_Given entries_

BEGIN

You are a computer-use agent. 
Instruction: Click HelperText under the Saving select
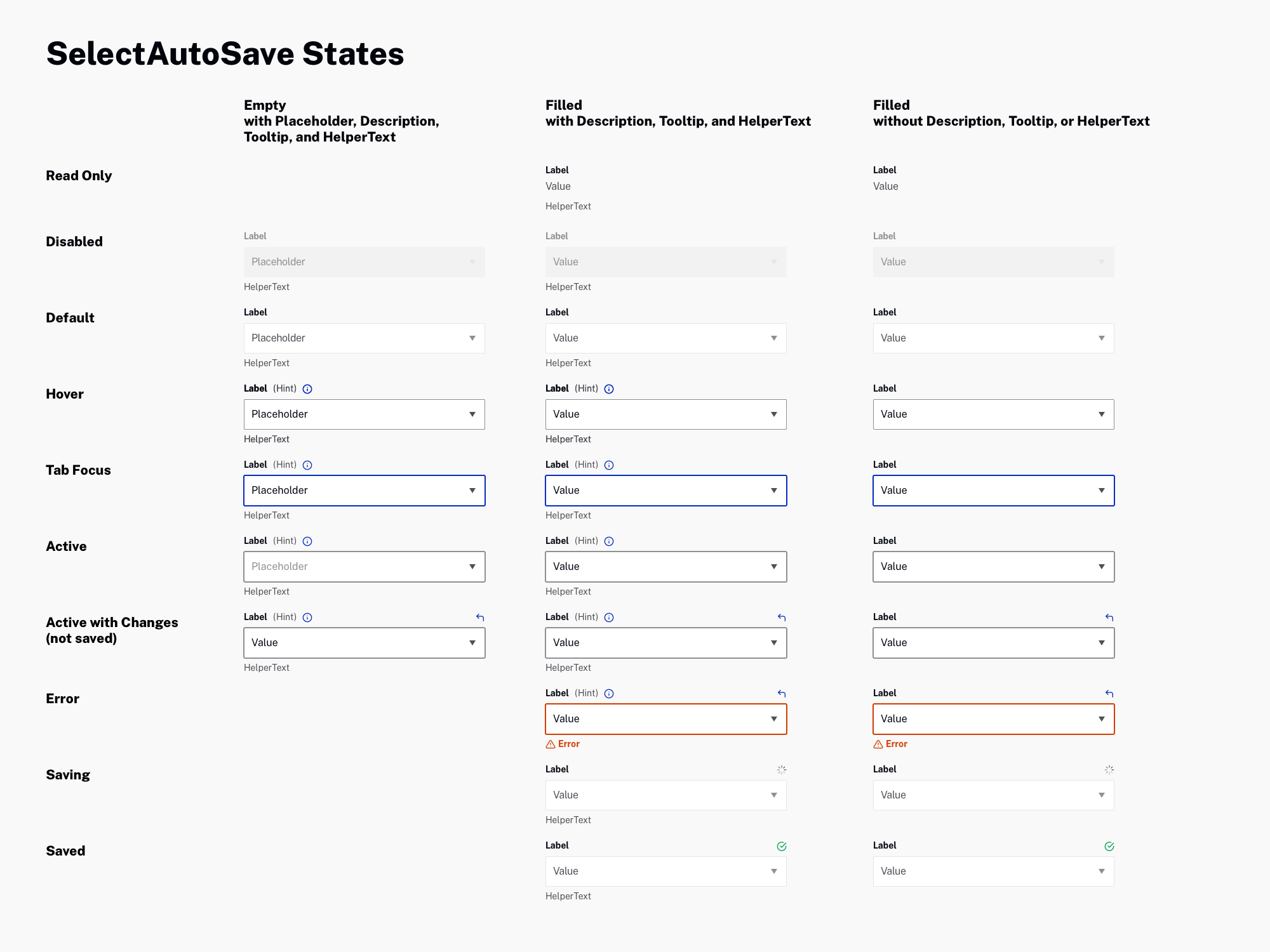[568, 819]
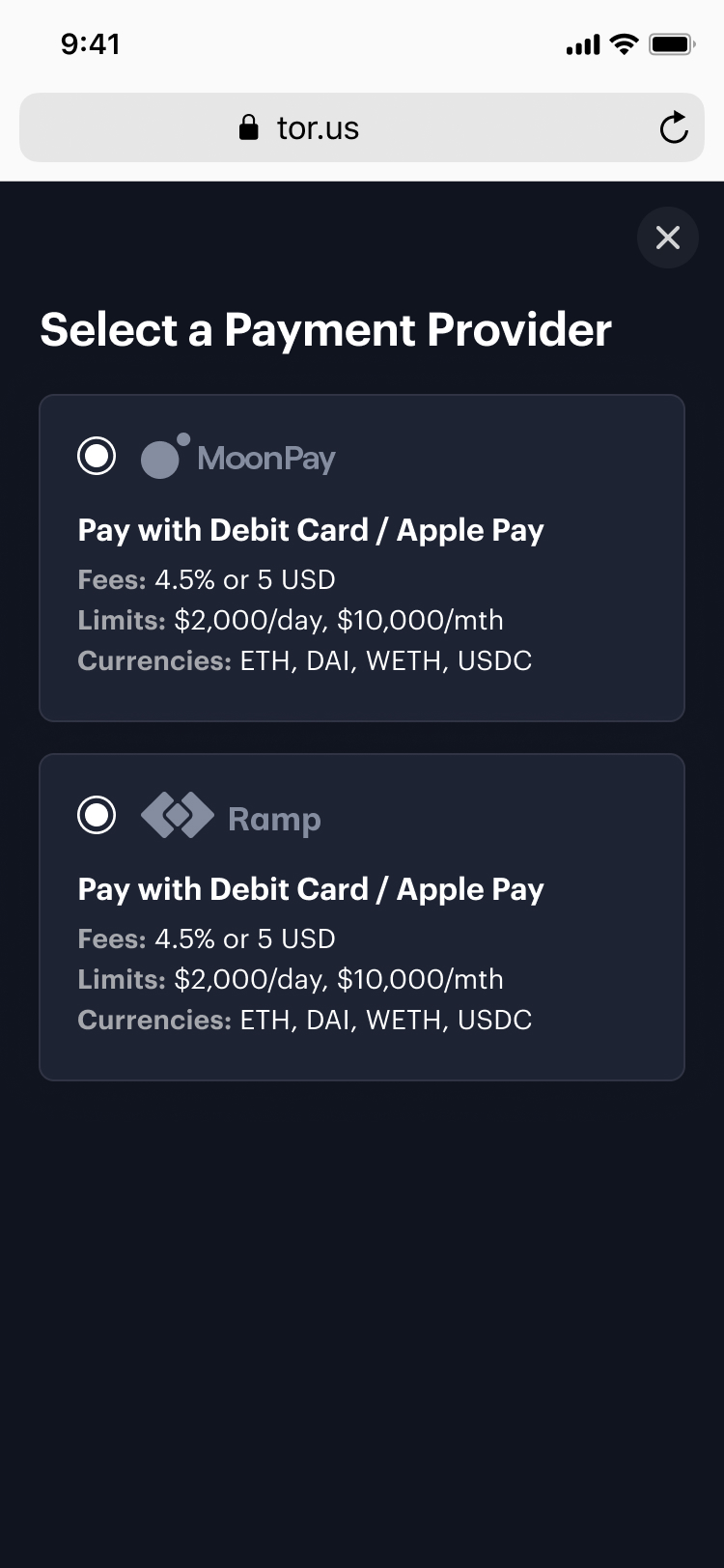This screenshot has width=724, height=1568.
Task: Tap the 9:41 clock in the status bar
Action: 90,44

END

_What is expected_
Rewrite every line of the items above as a numbered list, skipping any blank lines and leaving out the pictures.

_Full output_
1. You are a computer-use agent. 
2. Instruction: Click HelperText under the Saving select
3. [568, 819]
4. This screenshot has width=724, height=1568.
5. Task: Tap the 9:41 clock in the status bar
6. Action: 90,44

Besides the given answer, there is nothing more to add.